The recommended research infrastructure would be shared among three
HHS agencies—the National Institutes of Health, the Agency for Healthcare
Research and Quality, and the Centers for Disease Control and Prevention—
and a national research agenda needs to include a priority-ordered list of
topics to be addressed by the research. Development of data systems and
measures to capture research-quality information (and training of needed
staff) is needed at the national, state, and community levels and would
include information on expenditures, workforce size and composition, and
the volume, intensity, and mix of activities produced.11
There are many data systems for studying medical care delivery, such as
the Medical Expenditure Panel Survey, the Healthcare Cost and Utilization
Project with its National Inpatient Sample, and the National Ambulatory
Medical Care Survey. Analogous data systems for public health delivery are
needed. The development and validation of methods to improve popula-
tion health need to include strategies from outside the health sector.
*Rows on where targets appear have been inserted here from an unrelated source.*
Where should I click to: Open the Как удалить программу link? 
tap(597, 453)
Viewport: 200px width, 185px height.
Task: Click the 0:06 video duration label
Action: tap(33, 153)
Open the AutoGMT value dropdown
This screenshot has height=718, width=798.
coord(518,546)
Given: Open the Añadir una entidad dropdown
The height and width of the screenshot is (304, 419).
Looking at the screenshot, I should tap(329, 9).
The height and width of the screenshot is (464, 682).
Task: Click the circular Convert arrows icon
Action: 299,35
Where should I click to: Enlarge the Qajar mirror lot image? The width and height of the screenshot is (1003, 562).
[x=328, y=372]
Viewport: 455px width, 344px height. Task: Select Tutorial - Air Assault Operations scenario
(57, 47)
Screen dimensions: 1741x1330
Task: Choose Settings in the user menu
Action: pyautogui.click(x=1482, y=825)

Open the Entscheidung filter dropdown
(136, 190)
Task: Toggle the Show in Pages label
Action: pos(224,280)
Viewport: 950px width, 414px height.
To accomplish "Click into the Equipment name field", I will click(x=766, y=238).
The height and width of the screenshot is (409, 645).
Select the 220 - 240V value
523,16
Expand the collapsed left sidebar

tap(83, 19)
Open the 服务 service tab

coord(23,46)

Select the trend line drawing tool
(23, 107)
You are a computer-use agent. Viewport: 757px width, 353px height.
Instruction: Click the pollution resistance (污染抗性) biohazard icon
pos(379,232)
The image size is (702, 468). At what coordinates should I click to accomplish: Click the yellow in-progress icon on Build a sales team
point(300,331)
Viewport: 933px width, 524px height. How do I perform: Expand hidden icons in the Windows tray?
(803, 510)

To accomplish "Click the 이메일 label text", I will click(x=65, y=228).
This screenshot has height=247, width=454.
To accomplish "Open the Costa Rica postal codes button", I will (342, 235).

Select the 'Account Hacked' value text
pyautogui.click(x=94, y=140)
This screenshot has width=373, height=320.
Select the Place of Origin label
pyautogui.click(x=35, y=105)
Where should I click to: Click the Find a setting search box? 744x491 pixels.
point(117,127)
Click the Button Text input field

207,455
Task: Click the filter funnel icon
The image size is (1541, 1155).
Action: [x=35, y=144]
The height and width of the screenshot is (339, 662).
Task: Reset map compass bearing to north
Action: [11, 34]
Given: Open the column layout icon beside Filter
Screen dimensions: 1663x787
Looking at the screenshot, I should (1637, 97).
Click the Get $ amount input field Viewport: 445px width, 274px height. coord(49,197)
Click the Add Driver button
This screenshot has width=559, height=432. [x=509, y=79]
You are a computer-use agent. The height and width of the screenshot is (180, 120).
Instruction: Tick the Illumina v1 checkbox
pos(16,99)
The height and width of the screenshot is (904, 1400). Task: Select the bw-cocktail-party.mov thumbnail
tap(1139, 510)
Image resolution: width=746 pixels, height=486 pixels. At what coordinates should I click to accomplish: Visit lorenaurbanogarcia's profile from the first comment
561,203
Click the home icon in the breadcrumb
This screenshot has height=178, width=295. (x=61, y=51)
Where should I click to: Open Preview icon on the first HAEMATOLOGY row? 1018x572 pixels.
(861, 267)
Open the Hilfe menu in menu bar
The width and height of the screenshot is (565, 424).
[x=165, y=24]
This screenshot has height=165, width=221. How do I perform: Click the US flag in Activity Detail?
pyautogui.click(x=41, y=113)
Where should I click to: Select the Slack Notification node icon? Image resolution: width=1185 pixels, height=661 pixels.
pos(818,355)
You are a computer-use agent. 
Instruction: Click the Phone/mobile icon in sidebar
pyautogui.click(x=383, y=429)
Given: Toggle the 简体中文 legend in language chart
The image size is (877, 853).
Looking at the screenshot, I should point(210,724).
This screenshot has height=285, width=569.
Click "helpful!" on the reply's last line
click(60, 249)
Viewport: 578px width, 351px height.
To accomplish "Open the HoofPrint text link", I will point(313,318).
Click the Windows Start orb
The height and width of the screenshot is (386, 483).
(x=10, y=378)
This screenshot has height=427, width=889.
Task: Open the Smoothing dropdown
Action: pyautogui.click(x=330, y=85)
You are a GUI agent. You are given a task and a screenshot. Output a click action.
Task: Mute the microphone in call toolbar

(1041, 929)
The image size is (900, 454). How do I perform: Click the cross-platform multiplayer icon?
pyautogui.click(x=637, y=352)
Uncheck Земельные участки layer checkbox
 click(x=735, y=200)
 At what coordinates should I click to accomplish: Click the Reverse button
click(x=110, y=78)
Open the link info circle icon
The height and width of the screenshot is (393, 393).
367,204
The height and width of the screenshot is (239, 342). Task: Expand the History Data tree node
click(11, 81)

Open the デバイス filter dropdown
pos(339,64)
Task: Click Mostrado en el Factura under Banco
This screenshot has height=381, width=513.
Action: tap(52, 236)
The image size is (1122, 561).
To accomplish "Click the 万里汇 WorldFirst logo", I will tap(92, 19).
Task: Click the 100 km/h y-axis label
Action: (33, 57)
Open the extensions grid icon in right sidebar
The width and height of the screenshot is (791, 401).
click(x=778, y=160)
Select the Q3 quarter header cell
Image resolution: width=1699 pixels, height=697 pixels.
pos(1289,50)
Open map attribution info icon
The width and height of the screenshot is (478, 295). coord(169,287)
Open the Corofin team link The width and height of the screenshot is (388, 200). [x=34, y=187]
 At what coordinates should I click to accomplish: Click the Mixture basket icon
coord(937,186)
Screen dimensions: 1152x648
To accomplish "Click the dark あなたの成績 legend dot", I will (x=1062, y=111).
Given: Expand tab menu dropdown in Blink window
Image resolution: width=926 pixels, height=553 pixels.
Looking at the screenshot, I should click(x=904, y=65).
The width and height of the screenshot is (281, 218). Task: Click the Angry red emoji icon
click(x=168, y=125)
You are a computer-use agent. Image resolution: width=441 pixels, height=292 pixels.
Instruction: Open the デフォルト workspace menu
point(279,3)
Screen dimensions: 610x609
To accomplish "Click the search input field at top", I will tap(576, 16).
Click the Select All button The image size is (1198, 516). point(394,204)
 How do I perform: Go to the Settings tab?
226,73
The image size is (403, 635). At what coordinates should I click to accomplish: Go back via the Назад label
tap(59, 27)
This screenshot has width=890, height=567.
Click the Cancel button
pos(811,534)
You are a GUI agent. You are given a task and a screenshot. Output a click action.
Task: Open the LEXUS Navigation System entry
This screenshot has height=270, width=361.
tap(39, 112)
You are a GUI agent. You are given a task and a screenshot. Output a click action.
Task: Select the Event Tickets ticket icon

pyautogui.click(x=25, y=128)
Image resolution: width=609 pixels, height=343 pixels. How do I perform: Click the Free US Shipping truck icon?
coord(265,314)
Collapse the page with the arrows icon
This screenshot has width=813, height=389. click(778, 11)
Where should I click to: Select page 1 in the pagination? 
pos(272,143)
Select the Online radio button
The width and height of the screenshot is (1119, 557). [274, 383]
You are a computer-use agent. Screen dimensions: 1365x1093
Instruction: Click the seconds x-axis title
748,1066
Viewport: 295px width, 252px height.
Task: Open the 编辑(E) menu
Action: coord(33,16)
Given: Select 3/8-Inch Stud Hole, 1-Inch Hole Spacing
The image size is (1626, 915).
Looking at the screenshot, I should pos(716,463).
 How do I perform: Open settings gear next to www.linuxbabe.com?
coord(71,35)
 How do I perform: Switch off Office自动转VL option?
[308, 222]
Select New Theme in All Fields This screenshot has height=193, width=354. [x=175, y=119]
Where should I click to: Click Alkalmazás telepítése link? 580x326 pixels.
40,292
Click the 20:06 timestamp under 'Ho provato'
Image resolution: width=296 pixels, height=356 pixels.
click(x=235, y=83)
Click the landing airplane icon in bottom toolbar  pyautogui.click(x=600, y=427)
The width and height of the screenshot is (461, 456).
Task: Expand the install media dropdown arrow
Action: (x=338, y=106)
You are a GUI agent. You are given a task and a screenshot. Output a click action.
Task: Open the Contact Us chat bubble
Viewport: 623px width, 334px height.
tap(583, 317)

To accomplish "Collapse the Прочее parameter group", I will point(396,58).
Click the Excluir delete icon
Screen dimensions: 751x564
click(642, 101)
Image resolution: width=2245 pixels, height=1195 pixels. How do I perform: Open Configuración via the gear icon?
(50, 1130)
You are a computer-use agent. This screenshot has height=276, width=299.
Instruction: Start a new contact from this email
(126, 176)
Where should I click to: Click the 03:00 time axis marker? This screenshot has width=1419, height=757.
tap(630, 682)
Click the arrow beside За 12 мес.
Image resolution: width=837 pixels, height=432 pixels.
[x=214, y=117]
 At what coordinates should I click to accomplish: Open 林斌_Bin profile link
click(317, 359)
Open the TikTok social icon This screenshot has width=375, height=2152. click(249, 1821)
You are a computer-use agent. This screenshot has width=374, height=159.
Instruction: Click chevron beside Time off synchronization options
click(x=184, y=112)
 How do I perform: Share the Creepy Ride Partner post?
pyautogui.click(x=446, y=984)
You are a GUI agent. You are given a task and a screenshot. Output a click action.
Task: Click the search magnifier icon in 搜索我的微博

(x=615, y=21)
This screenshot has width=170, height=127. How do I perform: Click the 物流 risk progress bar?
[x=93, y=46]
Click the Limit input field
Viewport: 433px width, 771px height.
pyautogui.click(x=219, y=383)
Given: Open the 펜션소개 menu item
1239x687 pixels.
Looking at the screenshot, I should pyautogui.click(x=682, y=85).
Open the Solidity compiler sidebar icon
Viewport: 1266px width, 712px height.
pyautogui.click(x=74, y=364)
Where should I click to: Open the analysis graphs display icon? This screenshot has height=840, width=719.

The
current research paradigm—randomized clinical trials as the gold standard
for intervention research—needs to be expanded to include other empirical
study designs and the use of modeling and microsimulation for comparing
treatment strategies with prevention strategies, including strategies aimed
at underlying determinants of health and combinations of strategies. As
discussed in the committee’s report on measurement, system dynamics and
other types of modeling are useful in a context of great complexity, such
as one in which health problems are caused by multiple, interacting factors
and requiring action by multiple stakeholders on many dimensions (see, for
example, Homer and Hirsch, 2006; Homer et al., 2007, 2010; Jones et al.,
2006; Leischow and Milstein, 2006; Leischow et al., 2008; Milstein, 2008;
Milstein et al., 2011). Enhancing the research capacity of public health
departments is consistent with the idea of public health departments as
knowledge organizations described in Chapter 2.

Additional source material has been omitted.